● **DESCRIPTION OF THE TASK**:
Somewhere below is a line with "Toggle the eye" and, later, a line with "Select the JPEG output format"; repeat those two lines and all the lines between them, exactly as they are.

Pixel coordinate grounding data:
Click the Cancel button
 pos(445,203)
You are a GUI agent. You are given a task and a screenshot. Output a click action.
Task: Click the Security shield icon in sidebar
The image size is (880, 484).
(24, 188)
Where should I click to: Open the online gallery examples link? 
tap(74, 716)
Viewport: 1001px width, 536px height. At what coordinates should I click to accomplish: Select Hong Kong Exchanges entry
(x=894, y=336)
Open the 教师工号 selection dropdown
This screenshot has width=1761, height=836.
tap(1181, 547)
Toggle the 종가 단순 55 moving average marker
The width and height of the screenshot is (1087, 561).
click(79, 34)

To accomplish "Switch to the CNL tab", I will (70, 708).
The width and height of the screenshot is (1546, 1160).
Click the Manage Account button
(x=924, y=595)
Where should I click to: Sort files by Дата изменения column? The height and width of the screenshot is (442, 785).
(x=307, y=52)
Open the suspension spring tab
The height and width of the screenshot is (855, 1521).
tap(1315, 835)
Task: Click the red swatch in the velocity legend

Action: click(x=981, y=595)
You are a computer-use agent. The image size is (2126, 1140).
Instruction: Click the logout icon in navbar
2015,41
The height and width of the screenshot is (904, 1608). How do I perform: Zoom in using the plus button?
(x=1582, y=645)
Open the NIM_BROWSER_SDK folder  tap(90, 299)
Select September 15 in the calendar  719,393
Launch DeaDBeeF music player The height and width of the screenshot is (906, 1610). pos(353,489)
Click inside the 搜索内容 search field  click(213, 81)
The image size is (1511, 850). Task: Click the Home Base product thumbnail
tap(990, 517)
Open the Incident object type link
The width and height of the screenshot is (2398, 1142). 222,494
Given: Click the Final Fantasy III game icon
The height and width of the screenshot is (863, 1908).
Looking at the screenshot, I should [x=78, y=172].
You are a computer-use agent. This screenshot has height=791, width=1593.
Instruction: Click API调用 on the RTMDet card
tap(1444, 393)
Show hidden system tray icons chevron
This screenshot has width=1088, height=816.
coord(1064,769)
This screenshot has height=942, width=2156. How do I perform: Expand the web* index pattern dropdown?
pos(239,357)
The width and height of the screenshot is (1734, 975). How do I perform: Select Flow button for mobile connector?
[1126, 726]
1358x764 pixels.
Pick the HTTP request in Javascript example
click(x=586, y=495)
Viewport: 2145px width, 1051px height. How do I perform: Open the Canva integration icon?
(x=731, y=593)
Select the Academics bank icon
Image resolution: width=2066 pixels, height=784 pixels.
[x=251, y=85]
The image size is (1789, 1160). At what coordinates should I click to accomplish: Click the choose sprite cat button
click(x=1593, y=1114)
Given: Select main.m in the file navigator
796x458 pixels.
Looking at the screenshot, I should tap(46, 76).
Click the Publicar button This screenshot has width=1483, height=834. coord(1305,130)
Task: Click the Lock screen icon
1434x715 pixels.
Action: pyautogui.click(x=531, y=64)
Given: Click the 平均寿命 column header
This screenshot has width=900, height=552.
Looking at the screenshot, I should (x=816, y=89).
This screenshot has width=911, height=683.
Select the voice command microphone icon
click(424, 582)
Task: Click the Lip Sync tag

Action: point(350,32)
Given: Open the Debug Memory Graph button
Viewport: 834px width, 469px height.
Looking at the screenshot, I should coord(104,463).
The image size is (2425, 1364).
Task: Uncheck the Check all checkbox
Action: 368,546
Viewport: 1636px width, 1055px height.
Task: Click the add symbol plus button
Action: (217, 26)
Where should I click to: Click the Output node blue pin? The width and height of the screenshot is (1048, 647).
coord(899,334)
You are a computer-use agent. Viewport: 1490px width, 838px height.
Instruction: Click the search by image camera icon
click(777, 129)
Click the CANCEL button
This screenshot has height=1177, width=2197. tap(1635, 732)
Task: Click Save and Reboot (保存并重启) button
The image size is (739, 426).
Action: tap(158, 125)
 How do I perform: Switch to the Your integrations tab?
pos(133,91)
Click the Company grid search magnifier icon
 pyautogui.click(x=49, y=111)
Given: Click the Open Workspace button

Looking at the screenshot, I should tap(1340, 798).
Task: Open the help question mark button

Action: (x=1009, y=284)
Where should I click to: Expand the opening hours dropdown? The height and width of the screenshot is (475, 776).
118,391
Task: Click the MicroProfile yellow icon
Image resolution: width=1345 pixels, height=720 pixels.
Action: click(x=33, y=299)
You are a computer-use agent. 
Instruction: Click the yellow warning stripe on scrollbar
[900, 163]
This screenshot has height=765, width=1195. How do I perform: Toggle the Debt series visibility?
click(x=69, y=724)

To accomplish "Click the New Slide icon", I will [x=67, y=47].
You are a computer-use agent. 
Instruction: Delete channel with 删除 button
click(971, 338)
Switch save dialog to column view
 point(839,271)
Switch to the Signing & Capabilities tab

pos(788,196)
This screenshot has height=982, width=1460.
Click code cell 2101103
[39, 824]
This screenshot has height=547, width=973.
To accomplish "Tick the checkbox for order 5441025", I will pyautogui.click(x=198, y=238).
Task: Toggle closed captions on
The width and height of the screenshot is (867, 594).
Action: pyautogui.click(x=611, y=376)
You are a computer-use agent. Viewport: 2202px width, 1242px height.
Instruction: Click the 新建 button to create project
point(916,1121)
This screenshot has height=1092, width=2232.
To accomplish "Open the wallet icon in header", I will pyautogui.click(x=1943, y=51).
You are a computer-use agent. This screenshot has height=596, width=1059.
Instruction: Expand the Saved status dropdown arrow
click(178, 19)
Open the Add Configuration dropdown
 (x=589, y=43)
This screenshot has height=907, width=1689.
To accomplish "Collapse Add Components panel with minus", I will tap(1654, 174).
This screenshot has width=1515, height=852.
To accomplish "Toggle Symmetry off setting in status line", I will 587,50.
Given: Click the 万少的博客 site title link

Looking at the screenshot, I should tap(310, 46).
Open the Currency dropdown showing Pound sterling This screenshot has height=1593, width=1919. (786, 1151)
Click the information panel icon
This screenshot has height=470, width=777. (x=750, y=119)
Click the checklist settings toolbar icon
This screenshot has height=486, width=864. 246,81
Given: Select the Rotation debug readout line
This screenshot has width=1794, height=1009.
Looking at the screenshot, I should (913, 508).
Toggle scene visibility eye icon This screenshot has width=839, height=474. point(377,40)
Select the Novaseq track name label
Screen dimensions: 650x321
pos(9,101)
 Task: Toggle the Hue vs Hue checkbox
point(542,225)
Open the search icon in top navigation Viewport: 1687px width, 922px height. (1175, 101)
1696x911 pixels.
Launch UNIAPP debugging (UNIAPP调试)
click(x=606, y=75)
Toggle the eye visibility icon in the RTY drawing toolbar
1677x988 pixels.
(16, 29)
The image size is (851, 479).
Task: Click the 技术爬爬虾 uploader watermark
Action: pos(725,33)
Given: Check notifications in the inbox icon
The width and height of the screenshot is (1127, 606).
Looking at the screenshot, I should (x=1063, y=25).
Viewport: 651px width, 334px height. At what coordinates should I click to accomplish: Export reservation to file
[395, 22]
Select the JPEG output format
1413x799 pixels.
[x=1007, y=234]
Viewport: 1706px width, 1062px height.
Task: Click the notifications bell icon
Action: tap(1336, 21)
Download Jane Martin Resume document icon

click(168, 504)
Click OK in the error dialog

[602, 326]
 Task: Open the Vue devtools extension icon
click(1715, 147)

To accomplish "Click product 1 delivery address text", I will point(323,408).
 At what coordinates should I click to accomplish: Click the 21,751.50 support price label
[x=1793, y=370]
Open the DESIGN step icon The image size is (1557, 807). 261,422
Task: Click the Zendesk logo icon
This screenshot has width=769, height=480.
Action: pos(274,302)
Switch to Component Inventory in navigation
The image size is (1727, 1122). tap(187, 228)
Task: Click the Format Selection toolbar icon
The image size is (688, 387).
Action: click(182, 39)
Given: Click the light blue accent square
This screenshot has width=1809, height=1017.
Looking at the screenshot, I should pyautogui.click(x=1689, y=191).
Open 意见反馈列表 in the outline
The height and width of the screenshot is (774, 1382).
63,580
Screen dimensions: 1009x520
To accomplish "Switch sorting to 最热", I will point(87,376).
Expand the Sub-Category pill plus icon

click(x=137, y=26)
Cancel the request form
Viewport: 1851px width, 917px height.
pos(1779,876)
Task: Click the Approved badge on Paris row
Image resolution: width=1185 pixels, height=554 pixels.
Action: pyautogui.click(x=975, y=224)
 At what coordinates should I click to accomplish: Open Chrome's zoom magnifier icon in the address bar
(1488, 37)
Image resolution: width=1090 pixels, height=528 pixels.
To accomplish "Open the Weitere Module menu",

● **YOUR SOLUTION**:
Toggle the eye visibility icon in the RTY drawing toolbar
1677x988 pixels.
(16, 29)
The image size is (851, 479).
Task: Click the 技术爬爬虾 uploader watermark
Action: pos(725,33)
Given: Check notifications in the inbox icon
The width and height of the screenshot is (1127, 606).
Looking at the screenshot, I should (x=1063, y=25).
Viewport: 651px width, 334px height. At what coordinates should I click to accomplish: Export reservation to file
[395, 22]
Select the JPEG output format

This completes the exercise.